Pemakaian alat pelindung diri bagi tenaga pasien harus dipakai guna untuk
menghindari penyakit menular pada korban. Pemberian tanda triase pada
pasien untuk memudahkan petugas medis menentukan prioritas perawatan
medis sesuai dengan tingkat kegawatdaruratan pasien (Biddinger dan Thomas,
2005).

Apabila pasien sudah sadar maka dilakukann secondary survey. Pasien


dilakukan anamnesis, pemeriksaan secara menyeluruh. Anamnesis menanyakan
beberapa pertanyaan mengenai AMPLE yaitu sebagai berikut.
A = Allergy
B = Medication (Obat yang diminum saat ini)
P = Past illness (Penyakit penyerta)
L = Last meal ( Makanan yang terakhir dimakan)
E = Even
Pemeriksaan Fisik
Pemeriksaan secara detail dari kepala sampai kaki, pemeriksaan dimulai dari
kepala, mata, telinga, hidung, dan tenggorokan, kemudian leher, toraks,
abdomen, punggung, perineum, rectum dan uretra, serta pemeriksaan pada
ekstremitas.
Pemeriksaan neurologis
Pemeriksaan kesadaran pasien menggunakan skor GCS (Glassgow Coma
Scale) (American college of Surgeons, 2012).

DAFTAR PUSTAKA

American College of Surgeons., 2012, Advanced trauma life support for doctors. instructor
course manual book 1 - sixth edition, Chicago.

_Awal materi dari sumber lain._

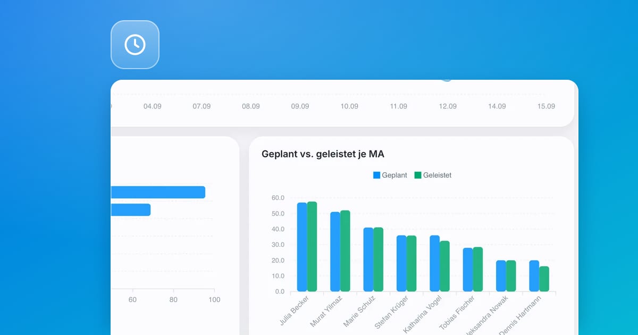This screenshot has height=335, width=638.
Task: Click Katharina Vogel's Geleistet bar
Action: [444, 266]
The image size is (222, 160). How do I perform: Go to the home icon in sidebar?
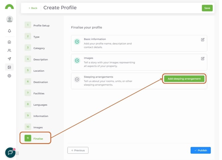click(x=9, y=42)
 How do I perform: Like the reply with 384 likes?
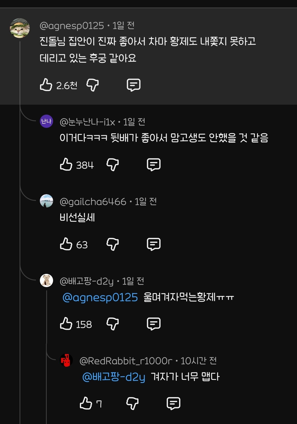tap(66, 164)
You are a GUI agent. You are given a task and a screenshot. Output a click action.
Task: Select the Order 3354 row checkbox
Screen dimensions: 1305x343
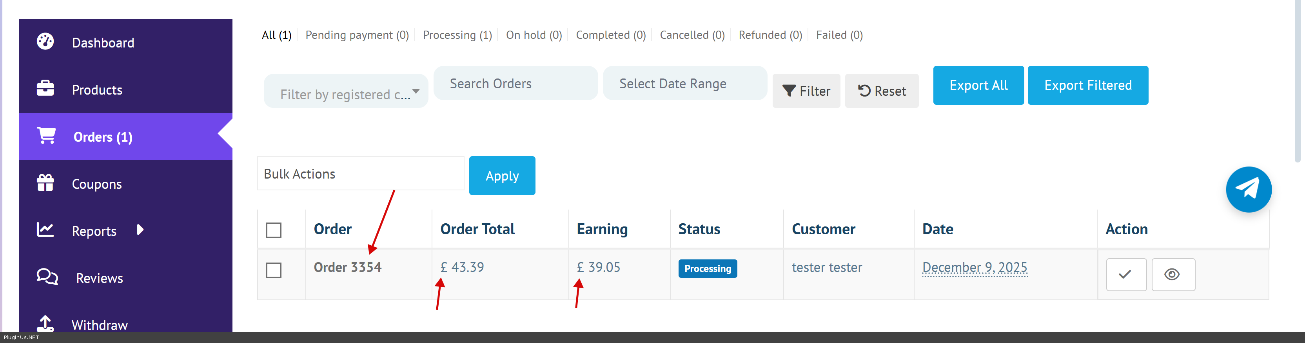pyautogui.click(x=274, y=270)
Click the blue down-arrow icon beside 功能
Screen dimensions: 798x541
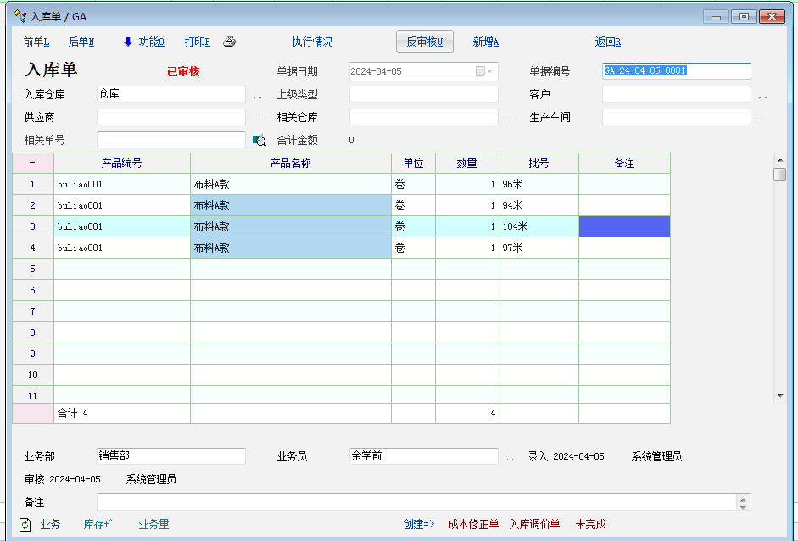128,42
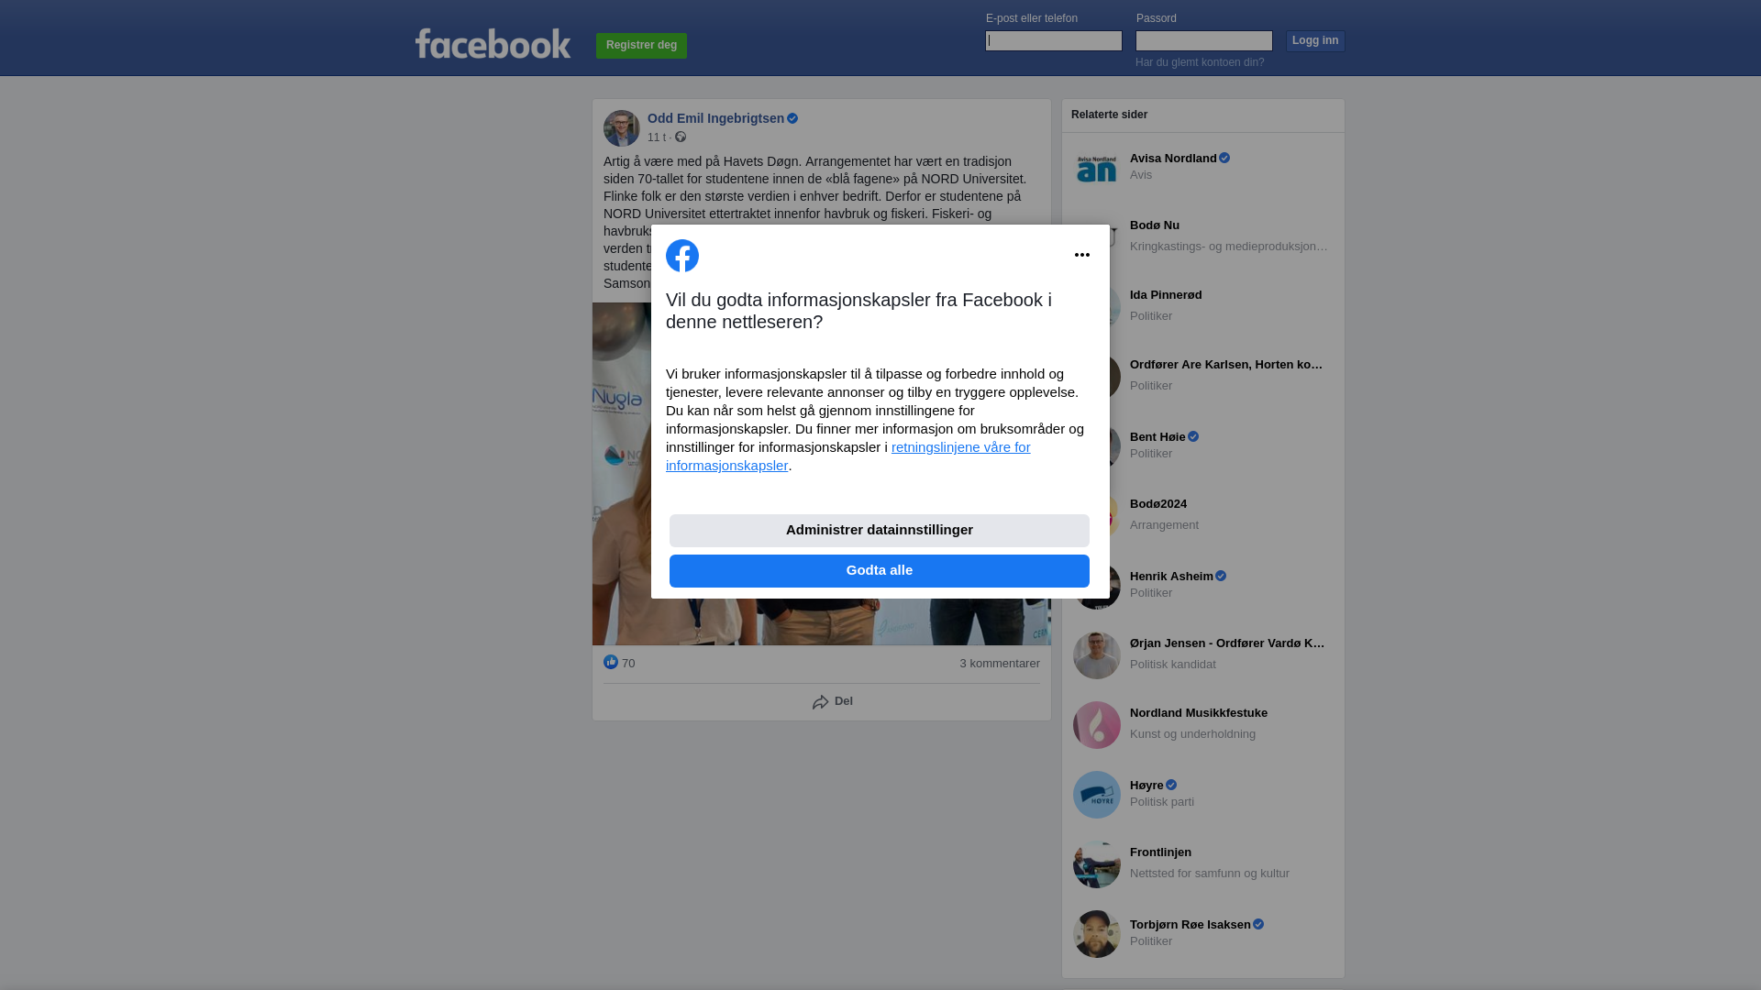Open the three-dot menu in cookie dialog

[1082, 255]
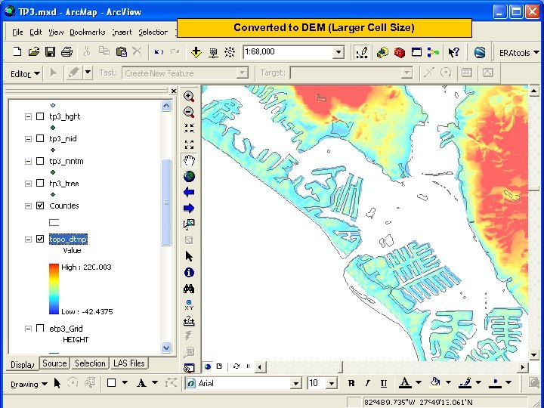Image resolution: width=544 pixels, height=408 pixels.
Task: Select the Identify tool
Action: point(189,272)
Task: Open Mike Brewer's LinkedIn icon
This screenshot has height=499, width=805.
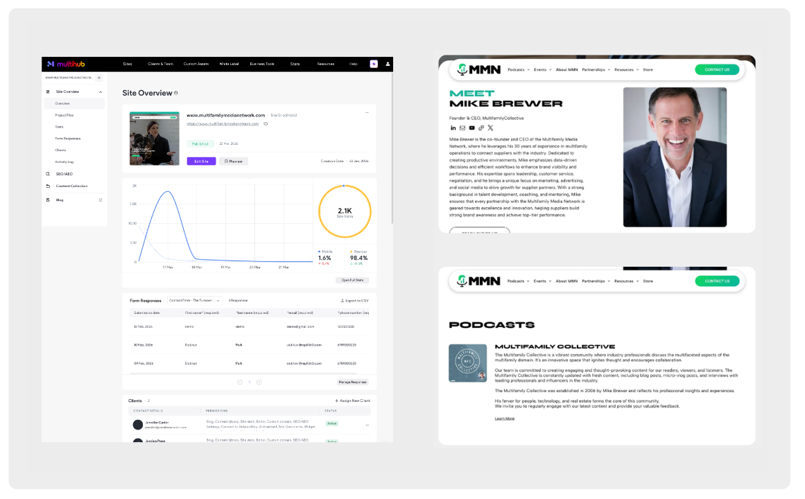Action: [453, 128]
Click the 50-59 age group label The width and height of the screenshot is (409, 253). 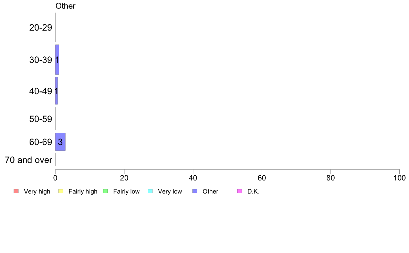(x=41, y=119)
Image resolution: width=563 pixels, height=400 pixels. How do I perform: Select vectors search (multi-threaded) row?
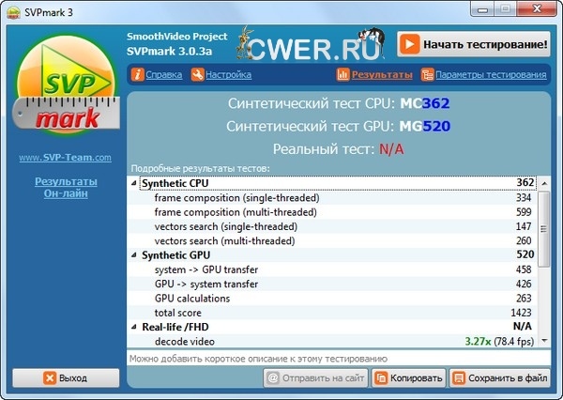(236, 240)
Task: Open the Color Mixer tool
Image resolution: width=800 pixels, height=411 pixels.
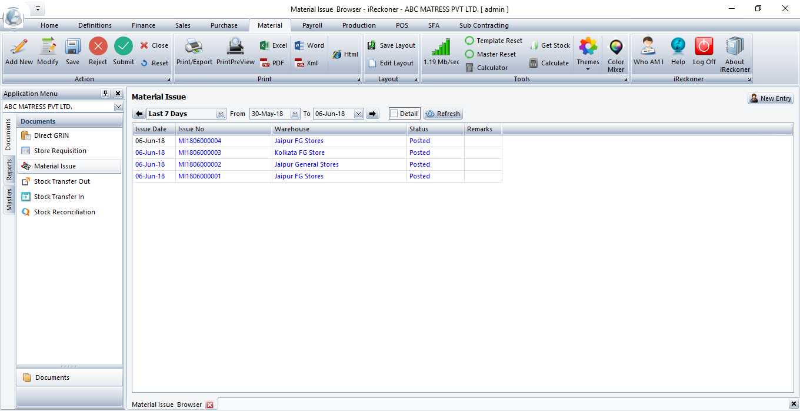Action: click(616, 48)
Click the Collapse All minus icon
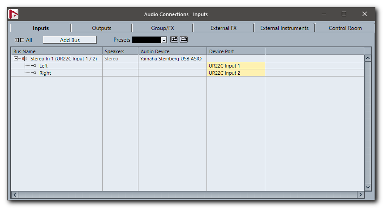 pyautogui.click(x=22, y=40)
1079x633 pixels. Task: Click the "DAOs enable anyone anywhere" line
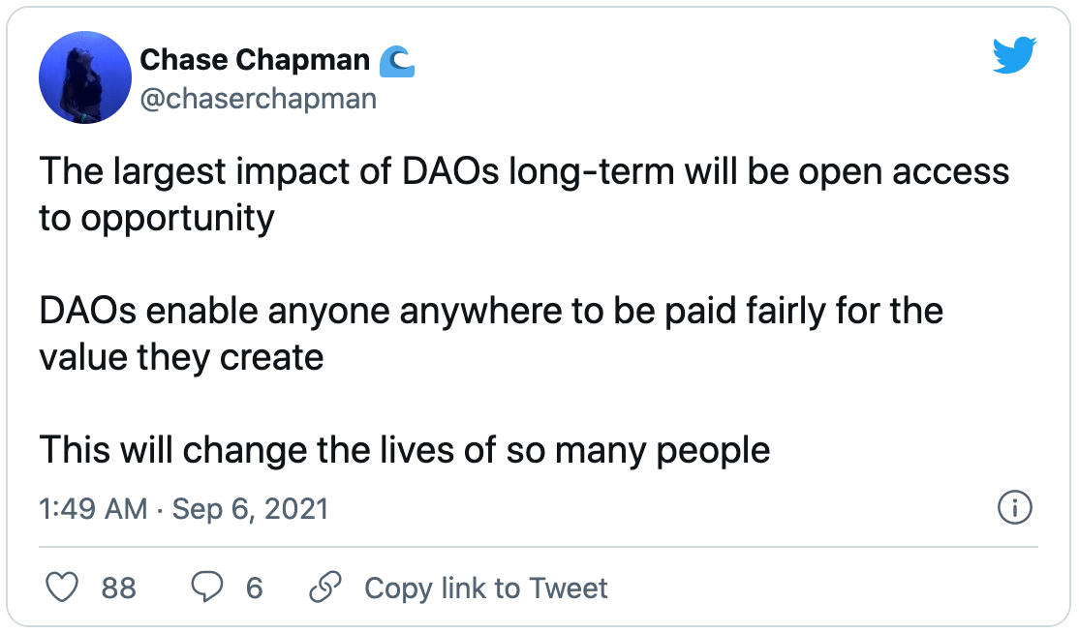click(490, 312)
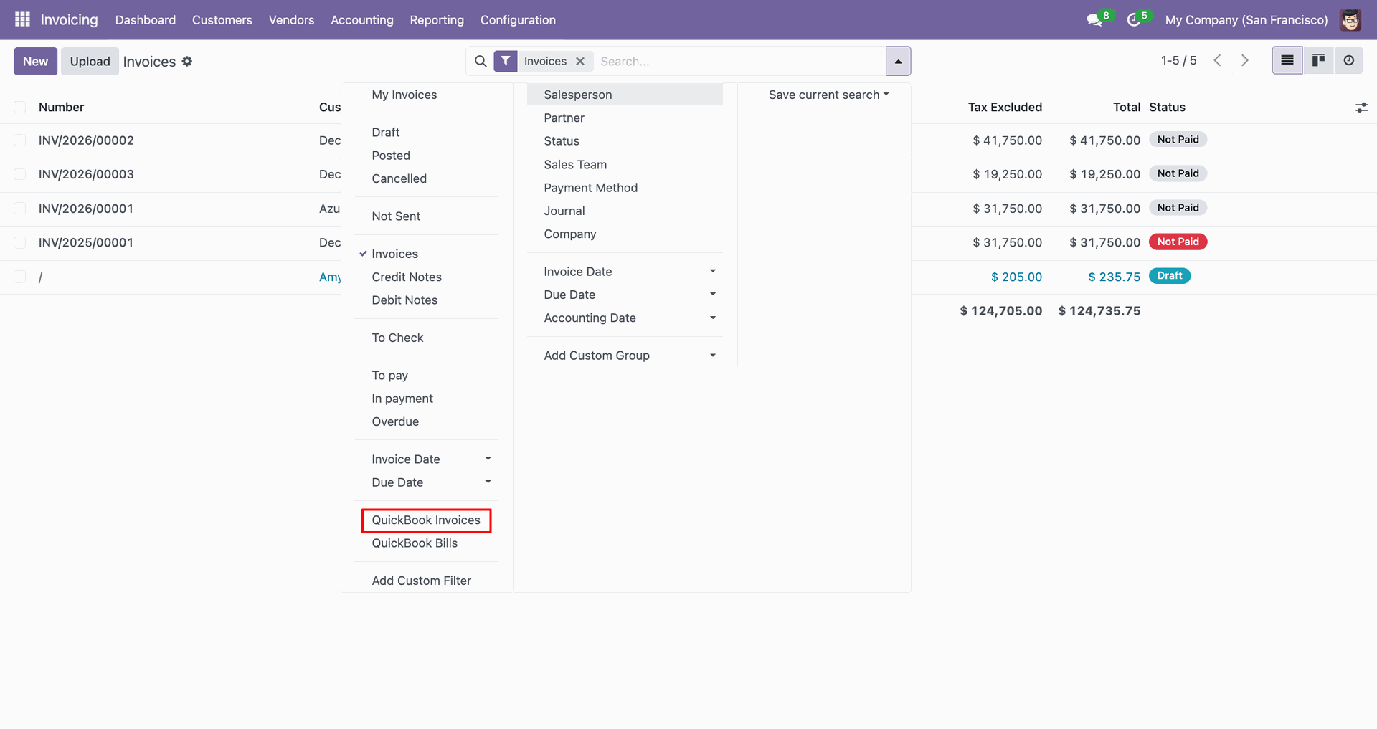Switch to activity view

click(x=1348, y=61)
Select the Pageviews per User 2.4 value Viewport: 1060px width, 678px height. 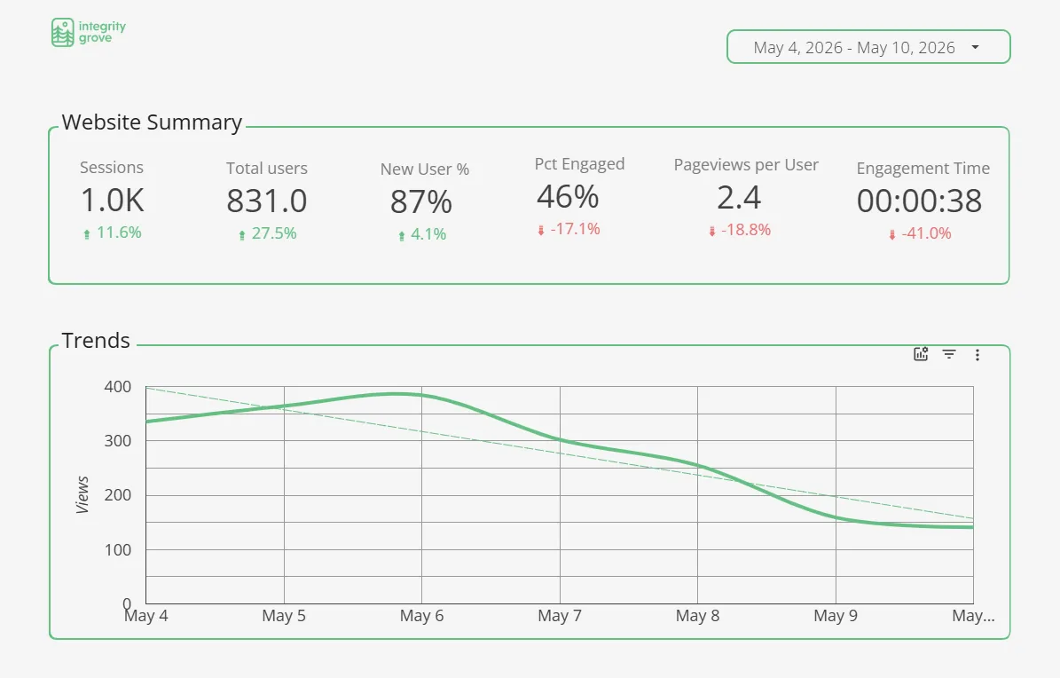[x=739, y=198]
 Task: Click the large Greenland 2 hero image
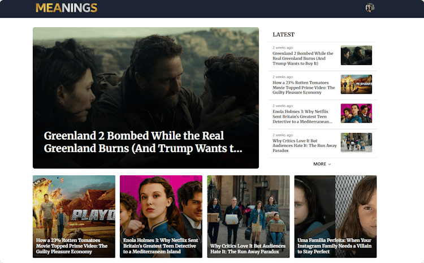145,74
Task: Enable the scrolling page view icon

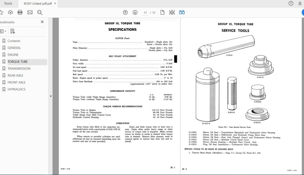Action: coord(172,13)
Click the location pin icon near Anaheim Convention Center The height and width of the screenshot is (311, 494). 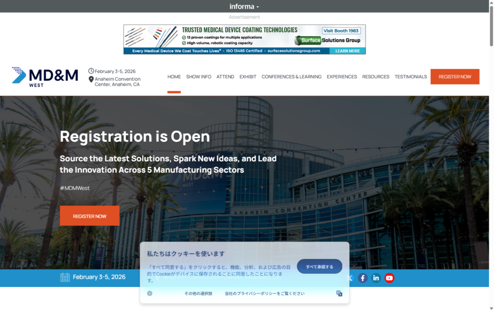click(x=91, y=79)
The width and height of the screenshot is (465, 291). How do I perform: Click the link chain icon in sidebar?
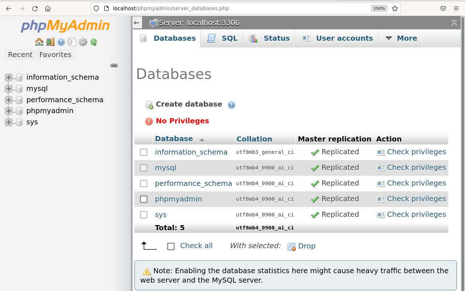pos(114,65)
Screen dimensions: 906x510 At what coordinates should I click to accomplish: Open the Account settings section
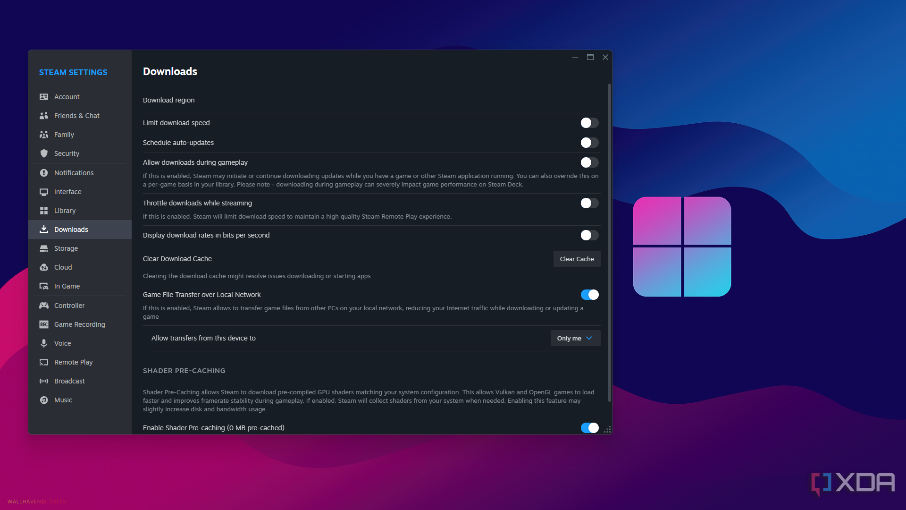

Arjono, D.P, 1990, Penanggulangan Penderita Gawat Darurat, Perhimpunan Critical Caree
Medicine, Jakarta.
Biddinger, P.D. and Thomas, S.H., 2005. Prehospital Care and Emergency Medicine. In :
Mahadevan, S. and Garmel, G.M., An Introduction to Clinical Emergency Medicine,
New York, USA : Cambridge University Press, h. 118-122.

Dewi, K.N., 2013, Buku Ajar Dasar-Dasar Keperawatan Kegawatdaruratan, Salemba Medika,
Yogyakarta.
Kathleen, S., 2008, Panduan Belajar Keperawatan Emergensi, EGC, Jakarta.
Oman, K.S., 2008, Panduan Belajar Keperawatan Emergensi, EGC, Jakarta.